CSE 40437/60437 / A3

Assignment 3: Truth Discovery and Credibility Analysis

Twitter creates an open online data-sharing platform that allows average people to broadcast their real-time data at an unprecedented scale. However, tweets can be biased, noisy, outdated, incorrect, and thus, misleading and unreliable. Considering the massive amount of tweets and active Twitter users, it is very challenging to accurately ascertain both the correctness of each tweet and the reliability of each Twitter user. We call this challenge Truth Discovery.

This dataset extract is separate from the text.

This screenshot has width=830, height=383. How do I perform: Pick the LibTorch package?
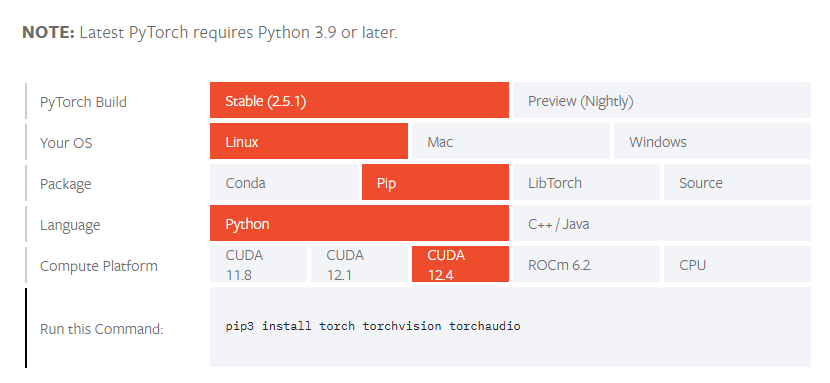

In this assignment, you will learn how to use the maximum likelihood estimation (MLE) approach to solve the truth discovery problem on Twitter and analyze the credibility of tweets from a real-world case study.

Objectives:

  • Learn how to use the maximum likelihood estimation (MLE) approach to solve the truth discovery problem
  • Build a MLE based tweet crediblity analysis tool using Expectation Maximization to analyze the credibility of reported tweets.
  • Truth Discovery as a MLE Problem:

    To formulate the truth discovery problem in social sensing in a manner amenable to rigorous optimization, we consider a group of M sources, namely, S1, S2,...,SM, who make individual observations about a set of N measured variables*, C1, C2,...,CN. In this assignment, we consider sources as the Twitter users who report tweets during the observation period. Measured variables are represented by the clusters of tweets (e.g., the clusters you generated in Assignment 2), which represent observations about the same topic of an event.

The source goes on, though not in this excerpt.